What is expected → Return each line of the records below that contains the word "first".

*** Begin section ***

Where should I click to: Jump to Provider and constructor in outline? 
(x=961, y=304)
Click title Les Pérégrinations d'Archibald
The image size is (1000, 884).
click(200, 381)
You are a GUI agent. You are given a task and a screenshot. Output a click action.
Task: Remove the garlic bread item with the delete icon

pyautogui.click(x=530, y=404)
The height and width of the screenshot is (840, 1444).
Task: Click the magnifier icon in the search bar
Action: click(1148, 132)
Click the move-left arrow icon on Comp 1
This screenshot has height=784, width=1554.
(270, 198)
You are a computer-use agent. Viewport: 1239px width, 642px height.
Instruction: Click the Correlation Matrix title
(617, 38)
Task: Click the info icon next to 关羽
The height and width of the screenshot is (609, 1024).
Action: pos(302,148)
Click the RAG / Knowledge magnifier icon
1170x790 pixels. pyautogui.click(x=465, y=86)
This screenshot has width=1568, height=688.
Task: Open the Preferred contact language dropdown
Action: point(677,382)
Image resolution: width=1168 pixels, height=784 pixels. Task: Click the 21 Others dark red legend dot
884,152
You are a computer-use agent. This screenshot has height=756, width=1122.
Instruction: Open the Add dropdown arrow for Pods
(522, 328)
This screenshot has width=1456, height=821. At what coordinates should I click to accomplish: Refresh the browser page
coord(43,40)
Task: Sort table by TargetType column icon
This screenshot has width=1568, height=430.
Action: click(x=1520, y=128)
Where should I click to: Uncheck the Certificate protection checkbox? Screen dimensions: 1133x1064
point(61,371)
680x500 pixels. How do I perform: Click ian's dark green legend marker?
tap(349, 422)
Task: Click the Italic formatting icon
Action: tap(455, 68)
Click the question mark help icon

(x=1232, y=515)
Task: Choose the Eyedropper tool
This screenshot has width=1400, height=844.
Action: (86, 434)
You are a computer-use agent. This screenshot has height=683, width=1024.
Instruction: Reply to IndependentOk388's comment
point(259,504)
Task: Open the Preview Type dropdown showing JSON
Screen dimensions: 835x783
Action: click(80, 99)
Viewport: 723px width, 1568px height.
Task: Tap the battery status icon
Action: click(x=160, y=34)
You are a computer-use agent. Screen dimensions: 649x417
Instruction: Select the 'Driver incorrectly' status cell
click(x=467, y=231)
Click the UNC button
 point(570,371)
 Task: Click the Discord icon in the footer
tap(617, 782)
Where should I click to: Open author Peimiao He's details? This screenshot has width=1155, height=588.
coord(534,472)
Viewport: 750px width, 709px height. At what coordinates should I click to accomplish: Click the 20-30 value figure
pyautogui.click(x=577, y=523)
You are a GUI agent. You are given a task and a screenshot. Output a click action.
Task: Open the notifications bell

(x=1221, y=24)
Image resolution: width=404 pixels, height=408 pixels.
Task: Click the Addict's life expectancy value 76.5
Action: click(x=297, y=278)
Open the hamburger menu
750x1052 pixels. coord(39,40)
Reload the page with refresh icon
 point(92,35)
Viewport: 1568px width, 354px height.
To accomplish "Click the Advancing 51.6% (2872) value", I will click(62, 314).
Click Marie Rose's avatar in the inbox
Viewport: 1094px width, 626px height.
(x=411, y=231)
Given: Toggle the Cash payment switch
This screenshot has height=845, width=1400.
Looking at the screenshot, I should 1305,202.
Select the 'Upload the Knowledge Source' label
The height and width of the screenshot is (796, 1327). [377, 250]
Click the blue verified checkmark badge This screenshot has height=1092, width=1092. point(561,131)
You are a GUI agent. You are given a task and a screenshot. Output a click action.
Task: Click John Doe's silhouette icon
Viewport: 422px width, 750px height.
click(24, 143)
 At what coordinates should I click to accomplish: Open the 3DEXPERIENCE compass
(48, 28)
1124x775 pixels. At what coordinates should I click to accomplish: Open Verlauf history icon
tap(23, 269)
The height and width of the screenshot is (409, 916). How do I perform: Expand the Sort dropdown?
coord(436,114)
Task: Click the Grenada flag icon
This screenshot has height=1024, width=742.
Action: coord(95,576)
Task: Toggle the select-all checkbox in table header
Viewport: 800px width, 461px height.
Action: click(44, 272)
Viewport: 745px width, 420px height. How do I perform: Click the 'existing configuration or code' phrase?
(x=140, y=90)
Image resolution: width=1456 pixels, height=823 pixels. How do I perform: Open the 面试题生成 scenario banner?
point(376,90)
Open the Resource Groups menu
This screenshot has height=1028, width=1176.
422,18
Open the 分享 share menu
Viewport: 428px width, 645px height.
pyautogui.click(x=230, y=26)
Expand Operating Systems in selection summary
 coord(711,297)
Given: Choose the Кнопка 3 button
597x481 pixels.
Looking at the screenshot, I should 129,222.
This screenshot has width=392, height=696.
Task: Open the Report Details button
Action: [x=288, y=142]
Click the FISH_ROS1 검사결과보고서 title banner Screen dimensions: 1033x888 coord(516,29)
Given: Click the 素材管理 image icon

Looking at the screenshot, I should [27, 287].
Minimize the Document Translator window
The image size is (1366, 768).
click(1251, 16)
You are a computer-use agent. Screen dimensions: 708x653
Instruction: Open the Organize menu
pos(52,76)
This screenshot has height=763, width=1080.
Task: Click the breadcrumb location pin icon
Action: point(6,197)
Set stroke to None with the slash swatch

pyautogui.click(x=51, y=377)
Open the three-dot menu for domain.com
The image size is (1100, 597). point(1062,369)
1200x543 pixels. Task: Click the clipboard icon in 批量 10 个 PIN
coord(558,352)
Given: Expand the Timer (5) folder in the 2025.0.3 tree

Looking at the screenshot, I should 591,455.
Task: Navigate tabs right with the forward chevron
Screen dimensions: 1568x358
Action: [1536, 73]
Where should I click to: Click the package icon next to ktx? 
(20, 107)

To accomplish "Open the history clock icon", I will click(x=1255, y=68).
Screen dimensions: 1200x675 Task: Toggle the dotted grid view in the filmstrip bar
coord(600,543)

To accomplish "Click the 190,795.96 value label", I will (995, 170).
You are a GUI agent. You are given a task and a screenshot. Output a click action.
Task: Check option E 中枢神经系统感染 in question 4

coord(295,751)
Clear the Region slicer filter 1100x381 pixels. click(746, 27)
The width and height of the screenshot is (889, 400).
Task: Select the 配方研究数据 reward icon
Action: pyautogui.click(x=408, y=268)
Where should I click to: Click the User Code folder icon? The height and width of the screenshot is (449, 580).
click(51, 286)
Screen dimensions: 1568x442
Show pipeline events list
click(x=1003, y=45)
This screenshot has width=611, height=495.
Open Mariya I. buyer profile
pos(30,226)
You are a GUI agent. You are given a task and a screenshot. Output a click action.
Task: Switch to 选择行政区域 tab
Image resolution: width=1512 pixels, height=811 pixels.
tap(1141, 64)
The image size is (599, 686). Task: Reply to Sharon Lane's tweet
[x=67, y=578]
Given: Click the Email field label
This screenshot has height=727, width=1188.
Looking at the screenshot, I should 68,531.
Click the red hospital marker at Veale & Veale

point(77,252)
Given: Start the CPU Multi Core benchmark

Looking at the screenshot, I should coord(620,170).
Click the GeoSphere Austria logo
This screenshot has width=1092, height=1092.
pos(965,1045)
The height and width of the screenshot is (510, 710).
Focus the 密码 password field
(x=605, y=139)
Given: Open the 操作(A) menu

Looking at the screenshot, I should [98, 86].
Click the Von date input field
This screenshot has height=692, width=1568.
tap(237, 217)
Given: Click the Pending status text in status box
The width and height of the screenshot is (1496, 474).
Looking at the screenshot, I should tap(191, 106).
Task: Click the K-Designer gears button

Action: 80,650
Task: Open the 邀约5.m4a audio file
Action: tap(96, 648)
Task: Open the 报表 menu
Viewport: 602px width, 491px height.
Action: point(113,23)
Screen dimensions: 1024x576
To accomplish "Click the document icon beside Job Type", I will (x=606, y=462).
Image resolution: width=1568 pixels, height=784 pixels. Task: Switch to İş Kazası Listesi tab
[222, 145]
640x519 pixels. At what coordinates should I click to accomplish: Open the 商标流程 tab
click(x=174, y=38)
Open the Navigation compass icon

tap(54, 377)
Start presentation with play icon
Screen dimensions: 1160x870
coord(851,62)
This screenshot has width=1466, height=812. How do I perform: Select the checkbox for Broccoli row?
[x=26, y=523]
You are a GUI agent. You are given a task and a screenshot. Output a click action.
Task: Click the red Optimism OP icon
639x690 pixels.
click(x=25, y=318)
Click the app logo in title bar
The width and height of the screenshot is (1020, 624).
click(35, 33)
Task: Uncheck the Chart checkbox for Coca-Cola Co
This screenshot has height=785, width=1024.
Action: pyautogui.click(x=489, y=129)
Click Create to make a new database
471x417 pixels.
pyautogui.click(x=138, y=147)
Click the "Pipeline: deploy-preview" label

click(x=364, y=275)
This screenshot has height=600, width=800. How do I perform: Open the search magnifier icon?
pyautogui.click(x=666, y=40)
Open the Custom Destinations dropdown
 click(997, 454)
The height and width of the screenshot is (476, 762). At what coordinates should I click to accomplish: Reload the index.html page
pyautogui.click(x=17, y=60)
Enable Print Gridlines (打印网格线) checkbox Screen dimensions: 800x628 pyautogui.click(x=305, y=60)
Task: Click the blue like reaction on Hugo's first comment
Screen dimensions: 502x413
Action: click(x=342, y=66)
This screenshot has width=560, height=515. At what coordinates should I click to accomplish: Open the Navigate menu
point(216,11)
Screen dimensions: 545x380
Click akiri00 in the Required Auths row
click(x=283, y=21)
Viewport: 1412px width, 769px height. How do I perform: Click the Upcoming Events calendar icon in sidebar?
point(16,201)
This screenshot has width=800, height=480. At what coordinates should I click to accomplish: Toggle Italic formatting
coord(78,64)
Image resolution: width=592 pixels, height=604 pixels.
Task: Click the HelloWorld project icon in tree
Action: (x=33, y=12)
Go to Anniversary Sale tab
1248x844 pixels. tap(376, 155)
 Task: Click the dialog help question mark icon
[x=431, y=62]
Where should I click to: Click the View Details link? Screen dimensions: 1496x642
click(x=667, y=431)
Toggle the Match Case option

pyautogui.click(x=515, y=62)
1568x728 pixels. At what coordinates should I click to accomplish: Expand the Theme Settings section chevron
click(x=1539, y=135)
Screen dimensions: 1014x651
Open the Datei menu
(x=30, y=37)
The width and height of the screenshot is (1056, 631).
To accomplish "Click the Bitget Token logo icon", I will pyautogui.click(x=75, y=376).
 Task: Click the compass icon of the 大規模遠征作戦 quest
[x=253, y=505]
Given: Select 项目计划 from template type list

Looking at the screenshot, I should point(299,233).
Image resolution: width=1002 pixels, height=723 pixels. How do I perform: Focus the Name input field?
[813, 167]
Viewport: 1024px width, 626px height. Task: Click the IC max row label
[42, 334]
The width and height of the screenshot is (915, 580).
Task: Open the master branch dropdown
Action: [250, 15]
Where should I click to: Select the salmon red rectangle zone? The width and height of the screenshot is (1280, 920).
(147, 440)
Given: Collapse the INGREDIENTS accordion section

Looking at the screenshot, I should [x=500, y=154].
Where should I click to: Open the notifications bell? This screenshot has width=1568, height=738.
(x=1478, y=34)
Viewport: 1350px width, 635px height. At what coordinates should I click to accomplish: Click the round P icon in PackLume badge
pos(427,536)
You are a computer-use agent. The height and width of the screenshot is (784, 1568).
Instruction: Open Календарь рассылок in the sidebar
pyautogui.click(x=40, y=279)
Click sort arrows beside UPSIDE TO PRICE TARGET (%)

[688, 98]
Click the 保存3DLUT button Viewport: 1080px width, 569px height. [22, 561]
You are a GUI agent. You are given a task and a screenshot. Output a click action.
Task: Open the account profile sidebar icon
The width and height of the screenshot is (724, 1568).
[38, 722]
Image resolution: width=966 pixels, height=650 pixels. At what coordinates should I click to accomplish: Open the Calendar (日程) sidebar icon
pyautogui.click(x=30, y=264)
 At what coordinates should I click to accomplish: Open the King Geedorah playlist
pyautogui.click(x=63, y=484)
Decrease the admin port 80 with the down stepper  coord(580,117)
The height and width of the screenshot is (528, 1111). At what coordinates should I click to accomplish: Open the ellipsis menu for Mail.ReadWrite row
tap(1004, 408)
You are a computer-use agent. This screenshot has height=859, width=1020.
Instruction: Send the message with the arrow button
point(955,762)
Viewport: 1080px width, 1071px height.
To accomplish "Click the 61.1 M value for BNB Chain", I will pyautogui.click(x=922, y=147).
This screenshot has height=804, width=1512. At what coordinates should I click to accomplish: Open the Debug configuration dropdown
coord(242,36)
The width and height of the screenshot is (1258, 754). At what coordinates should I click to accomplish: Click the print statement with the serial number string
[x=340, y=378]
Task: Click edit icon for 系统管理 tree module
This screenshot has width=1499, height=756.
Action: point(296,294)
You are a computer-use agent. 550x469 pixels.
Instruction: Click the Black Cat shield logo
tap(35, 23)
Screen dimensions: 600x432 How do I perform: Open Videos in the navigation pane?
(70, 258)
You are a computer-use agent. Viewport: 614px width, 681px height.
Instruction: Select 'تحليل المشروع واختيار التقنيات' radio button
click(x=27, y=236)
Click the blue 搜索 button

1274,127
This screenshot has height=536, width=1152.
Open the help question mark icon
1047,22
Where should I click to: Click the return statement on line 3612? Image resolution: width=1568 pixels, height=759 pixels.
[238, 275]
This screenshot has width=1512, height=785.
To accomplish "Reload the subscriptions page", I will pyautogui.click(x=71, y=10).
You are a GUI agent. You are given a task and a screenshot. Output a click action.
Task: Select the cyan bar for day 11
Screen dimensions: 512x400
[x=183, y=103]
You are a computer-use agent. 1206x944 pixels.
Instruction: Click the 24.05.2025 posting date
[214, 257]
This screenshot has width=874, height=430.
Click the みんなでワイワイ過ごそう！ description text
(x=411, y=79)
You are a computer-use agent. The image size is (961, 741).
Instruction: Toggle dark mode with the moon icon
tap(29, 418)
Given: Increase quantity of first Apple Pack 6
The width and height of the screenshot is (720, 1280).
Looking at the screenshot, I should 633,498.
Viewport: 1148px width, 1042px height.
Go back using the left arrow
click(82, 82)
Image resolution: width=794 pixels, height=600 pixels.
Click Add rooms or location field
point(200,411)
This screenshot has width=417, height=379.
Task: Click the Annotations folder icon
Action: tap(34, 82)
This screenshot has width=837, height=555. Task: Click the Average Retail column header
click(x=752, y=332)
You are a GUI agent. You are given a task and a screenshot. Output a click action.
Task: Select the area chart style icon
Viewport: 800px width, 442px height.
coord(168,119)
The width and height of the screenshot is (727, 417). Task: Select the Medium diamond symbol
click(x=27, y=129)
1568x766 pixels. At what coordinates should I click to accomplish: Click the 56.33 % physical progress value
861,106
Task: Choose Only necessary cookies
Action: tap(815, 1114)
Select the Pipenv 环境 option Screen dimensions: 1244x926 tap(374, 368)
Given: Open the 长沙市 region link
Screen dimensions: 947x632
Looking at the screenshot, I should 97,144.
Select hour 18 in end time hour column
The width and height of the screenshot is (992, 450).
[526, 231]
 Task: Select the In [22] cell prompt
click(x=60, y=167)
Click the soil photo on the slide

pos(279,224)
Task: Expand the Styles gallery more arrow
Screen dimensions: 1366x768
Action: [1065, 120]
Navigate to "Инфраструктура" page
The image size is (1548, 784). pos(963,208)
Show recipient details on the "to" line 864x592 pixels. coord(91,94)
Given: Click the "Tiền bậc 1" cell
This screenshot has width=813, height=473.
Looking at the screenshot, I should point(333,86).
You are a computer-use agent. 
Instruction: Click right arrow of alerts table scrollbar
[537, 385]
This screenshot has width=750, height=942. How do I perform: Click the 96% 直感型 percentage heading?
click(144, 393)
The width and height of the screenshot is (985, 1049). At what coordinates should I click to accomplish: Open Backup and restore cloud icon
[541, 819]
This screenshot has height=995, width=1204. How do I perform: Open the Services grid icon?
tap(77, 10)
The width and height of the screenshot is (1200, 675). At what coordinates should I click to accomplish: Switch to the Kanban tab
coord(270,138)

*** End section ***

Response to the exercise →
Task: Click the blue like reaction on Hugo's first comment
Given: Increase quantity of first Apple Pack 6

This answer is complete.